I remember my DM just being very understanding and keeping me busy when things were going on that I wasn't invited to - for example I remember that on my birthday the year when i didnt have many friends she planned ahead & bought us tickets to go to a show. That way it shifted the emphasis so that it wasn't that noone wanted to hang out with me, it was that I was too busy to see anyone in the first place. It might be a good idea for you to plan in some Friday night or Saturday activities (whenever these girls usually do things) ahead so that your dd is nice and busy. The trick is to make sure that it's planned far enough ahead that she doesn't feel like you're pitying her, rather that she has an exciting life with lots to do

I hope this helps, it will get better honestly!!

Blobby10 · 30/08/2018 13:29

I have never had a circle of friends - at high school I had one friend then a different friend at secondary school. I lived in a village (about 4 miles away!). No public transport so had to go straight home after school on last bus of the day at 4pm and couldn't join in any of the after school activities that my classmates enjoyed such as shopping and then disco's at the local British legion.

As I got older, I learnt to fill my time with hobbies (and homework of course!) but by far the biggest lesson I learned through having so few friends was to not let being on my own stop me from doing anything.

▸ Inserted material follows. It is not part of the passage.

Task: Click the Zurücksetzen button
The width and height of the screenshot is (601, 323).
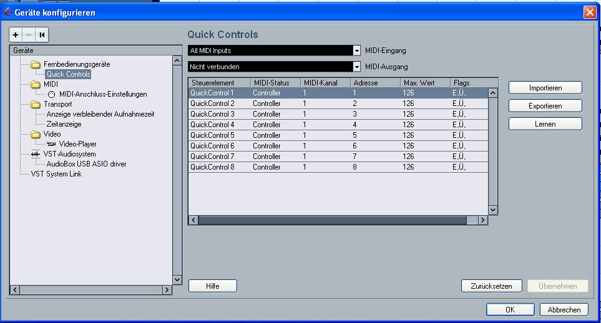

As I developed more friends (once I had children) I discovered that I had been on holidays and days out and done stuff that none of them would because they didn't dare do it by themselves.

My daughter, now 18, also fretted over the years about not having lots of friends but I hope that I have taught her to be strong in herself, so she doesn't need to rely on anyone to do what she wants and is confident enough to do it on her own. Shes doing pretty well tbh.

Please tell your daughter that not being part of this circle of 'friends' (and I use that word in the loosest possible terms!) does not make her a lesser human being - if she's smart, she can use the time without them to develop herself and meet new people who WILL understand her and that she has things in common with and she will end up the strong, self confident and independent one who will never miss out on something because she's too weak to go without a friend in tow.

DameJulie · 30/08/2018 14:00

Do you think a mixed school is better?

Afraid not.

I fear she's learnt some crap social skills from me

She hasn't. It's probably the other girls who need to mature.

I told DD to delete Snapchat and Instagram at the beginning of summer when she was experiencing the same shit as your DD. She texted a couple of friends individually and arranged meet ups on a one to one basis. Had a sleepover for a couple of friends. No photos!

She had a relaxing summer and we'll see what the new term brings next week.

cantfindamoniker · 30/08/2018 18:00

We have a two text/message rule. If you get no response you do not contact them again. Works with adults too. There's a danger with teens that they get frustrated and keep messaging. I totally agree that it's much better that she's the busy one.

It really hurts as a mum though. There's a group of girls who all dance together competitively and my dd is the only one who gets left out Every Single Time. We've looked carefully at why it might be and dd might have a couple of things to be mindful of but nothing that deserves this treatment. Having outside activities can help that keep her active. It's really hard to make friends if you're used to being left out. My dd doesn't always have the resilience to try and be left out again. When she does and it pays off she's so happy. You are there for your dd and are understanding. That's what she needs most.

SallySeeker · 30/08/2018 18:42

Thank you once again. I have loads of ideas here to work on. Dd seems to have had friendship issues since she was about 11. She very selective about friends, perhaps too much so this is something we could look at. It's just reassuring to hear she's not the only one at least. My nieces are the same age and my sister can't keep them in they are so busy.